A Tayside museum is looking for the avid modellers who built a precise reconstruction of a Celtic fort.
Experts believe the Finavon hill fort in Angus is one of Celtic Scotland’s longest-lasting fortifications, apparently in use during the country’s whole Iron Age between 700 BC and 500AD.
A painstaking reconstruction of the fort, done from excavation drawings by a 1930s academic, is now on display at The McManus in Dundee.
The art gallery and museum decided to use the model – built in 1970 – to illustrate the lives of Scotland’s Iron Age people as part of its Reflections on Celts exhibition.
Early history curator Christina Donald would like to hear from Dundee Model Club members about it.
The scaled-down model followed a 1930s excavation report that showed the original Finavon hillfort had walls more than six metres thick and between three and five metres high.
It was excavated by Professor Vere Gordon Childe in the 1930s.
In the interior of the fort he discovered a well, a row of dwellings with hearths and evidence of spinning, pottery making and metal working.
At the end of its life, the fort was engulfed by a fire hot enough to fuse together the stones in the top section of the walls.

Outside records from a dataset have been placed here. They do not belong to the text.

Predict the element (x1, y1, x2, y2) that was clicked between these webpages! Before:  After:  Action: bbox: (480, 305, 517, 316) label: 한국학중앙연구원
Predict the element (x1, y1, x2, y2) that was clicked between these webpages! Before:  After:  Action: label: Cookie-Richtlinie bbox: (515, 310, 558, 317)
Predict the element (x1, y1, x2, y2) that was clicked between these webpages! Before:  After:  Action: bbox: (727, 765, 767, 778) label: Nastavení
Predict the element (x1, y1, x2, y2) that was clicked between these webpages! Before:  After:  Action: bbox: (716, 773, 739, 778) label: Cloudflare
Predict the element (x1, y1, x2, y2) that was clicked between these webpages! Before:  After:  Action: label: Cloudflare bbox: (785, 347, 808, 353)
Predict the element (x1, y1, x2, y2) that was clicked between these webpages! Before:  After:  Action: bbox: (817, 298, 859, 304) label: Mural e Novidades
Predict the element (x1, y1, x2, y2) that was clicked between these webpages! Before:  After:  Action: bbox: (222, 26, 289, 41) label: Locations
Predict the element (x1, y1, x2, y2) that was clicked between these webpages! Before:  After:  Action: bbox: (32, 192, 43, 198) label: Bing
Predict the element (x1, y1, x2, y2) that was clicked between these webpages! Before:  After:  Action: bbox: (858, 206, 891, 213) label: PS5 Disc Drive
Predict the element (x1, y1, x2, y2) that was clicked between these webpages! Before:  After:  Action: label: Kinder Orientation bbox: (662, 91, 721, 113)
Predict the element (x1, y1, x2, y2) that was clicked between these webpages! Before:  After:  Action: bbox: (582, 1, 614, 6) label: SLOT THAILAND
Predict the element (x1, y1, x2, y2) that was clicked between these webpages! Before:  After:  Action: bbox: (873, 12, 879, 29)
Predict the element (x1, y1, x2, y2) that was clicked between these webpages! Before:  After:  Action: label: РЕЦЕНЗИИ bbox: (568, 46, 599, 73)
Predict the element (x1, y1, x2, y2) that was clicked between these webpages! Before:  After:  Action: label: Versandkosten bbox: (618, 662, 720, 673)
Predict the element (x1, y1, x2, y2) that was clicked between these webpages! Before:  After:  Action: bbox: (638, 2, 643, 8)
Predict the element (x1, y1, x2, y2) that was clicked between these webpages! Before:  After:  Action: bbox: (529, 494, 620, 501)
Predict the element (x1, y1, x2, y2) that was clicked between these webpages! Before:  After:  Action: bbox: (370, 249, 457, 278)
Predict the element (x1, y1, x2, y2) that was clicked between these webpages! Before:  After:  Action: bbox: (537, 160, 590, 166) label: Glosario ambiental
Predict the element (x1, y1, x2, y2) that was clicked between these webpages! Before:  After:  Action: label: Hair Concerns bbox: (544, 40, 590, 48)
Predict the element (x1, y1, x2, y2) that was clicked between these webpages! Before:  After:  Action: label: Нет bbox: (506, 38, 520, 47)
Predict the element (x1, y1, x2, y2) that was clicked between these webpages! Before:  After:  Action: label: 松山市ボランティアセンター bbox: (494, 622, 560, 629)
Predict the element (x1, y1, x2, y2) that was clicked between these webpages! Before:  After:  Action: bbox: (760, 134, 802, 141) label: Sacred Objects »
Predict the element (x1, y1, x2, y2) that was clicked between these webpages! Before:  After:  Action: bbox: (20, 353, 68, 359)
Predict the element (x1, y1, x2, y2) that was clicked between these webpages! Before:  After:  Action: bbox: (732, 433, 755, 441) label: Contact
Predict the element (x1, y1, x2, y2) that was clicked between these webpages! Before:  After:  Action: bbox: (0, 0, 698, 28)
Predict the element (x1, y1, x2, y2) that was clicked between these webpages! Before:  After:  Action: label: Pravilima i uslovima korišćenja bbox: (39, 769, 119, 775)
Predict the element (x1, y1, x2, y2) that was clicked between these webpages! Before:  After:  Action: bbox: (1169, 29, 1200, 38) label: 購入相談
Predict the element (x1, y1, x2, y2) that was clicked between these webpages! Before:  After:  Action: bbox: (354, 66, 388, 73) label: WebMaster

Further investigations into the historic site in 1966 by Euan Wallace Mackie led to the dating of the fort.
Christina Donald said: “We would love to hear from anyone who remembers working on the model.
“It is clear the Museum Club paid close attention to Professor Childe’s excavation report published in 1935 when they constructed this scale model of the fort.
“They locate the buildings and well that he wrote about, and include the animal species he found evidence for inside the fort.”
The exhibition is running in partnership with National Museums Scotland and the British Museum. The tour is generously supported by the Dorset Foundation.